Engineering-Project

Overview of our engineering strategy

This page presents the Design-Build-Test-Learn (DBTL) cycles of our project PFAway. Here, we describe the rationale behind our design choices, the strategies we used to build and test our system, and the lessons we learned along the way. You will also find how we managed our experiments, overcame challenges, and improved our approach step by step. Throughout PFAway, we have completed three engineering cycles, focusing on three modules: the construction of a strain capable of orthogonal replication, the development of a screening technology for DeHa2, and the enhancement of P. putida’s fluoride resistance.

For each module, we performed a series of tests, analyzed the results, and adapted our strategy to improve outcomes. To visualize this process:

• DBTL cycles (left boxes) are supported by experimental data (right boxes).
• Down arrows indicate the iterations, highlighting the thoughts and new strategies that emerged from previous results.
• Colors highlight outcomes of the cycles: red for unsuccessful attempts, green for successful results.
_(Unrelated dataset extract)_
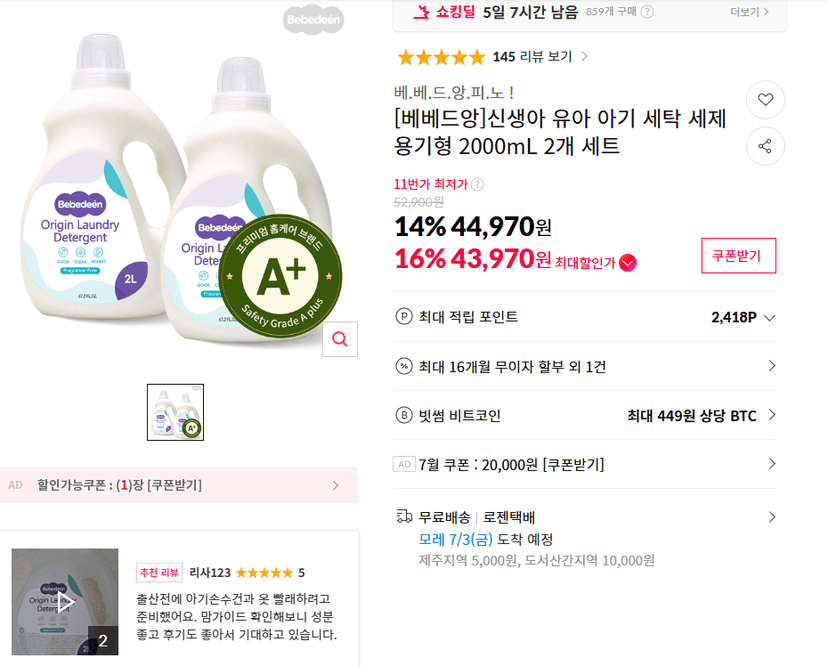Open 7월 쿠폰 20,000원 ad row
Image resolution: width=828 pixels, height=667 pixels.
585,464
Building an E. coli strain capable of orthogonal replication

Our primary objective was to introduce the replication operon (see part BBa_25HKSDJN) into E. coli DH10B in order to enable accelerated mutagenesis of the linear replicon (see part BBa_25794BPU) for the directed evolution of DeHa2. Inspired by Tian et al., 2024, we first attempted chromosomal integration of the operon, before shifting to a strategy whereby the operon is carried on a low-copy plasmid.
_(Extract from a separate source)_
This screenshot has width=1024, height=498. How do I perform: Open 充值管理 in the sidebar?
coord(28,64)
We used the pTarget plasmid to deliver guide RNAs targeting the SS9 genomic region for Cas9, and the pCas plasmid to supply the molecular components necessary for both λ-Red recombination and Cas9 machinery. Together, these plasmids enable the insertion of the replication operon at the SS9 site within the bacterial chromosome (see Design page).

Transformation of E. coli DH10B with pCas, pTarget, and, the replication operon.

Colony PCR of our strains after chromosomal insertion trials
Figure 1: Colony PCR of our strains after chromosomal insertion trials.
Well Mq shows the 1 kb Plus ladder from invitrogen, while well 1 to 16 corresponds to PCR on different colonies using primers flanking the chromosomal insertion. Bands at 1302 bp represent the SS9 site without insertion, whereas bands at 4982 bp correspond to the SS9 site with the chromosomal insertion.

WGS (data not shown) and colony PCR (Figure 1) indicate that the replication operon was not integrated at the SS9 site. Expected bands for successful insertion (4982 bp) were not observed; only bands corresponding to the empty SS9 site (1302 bp) are present.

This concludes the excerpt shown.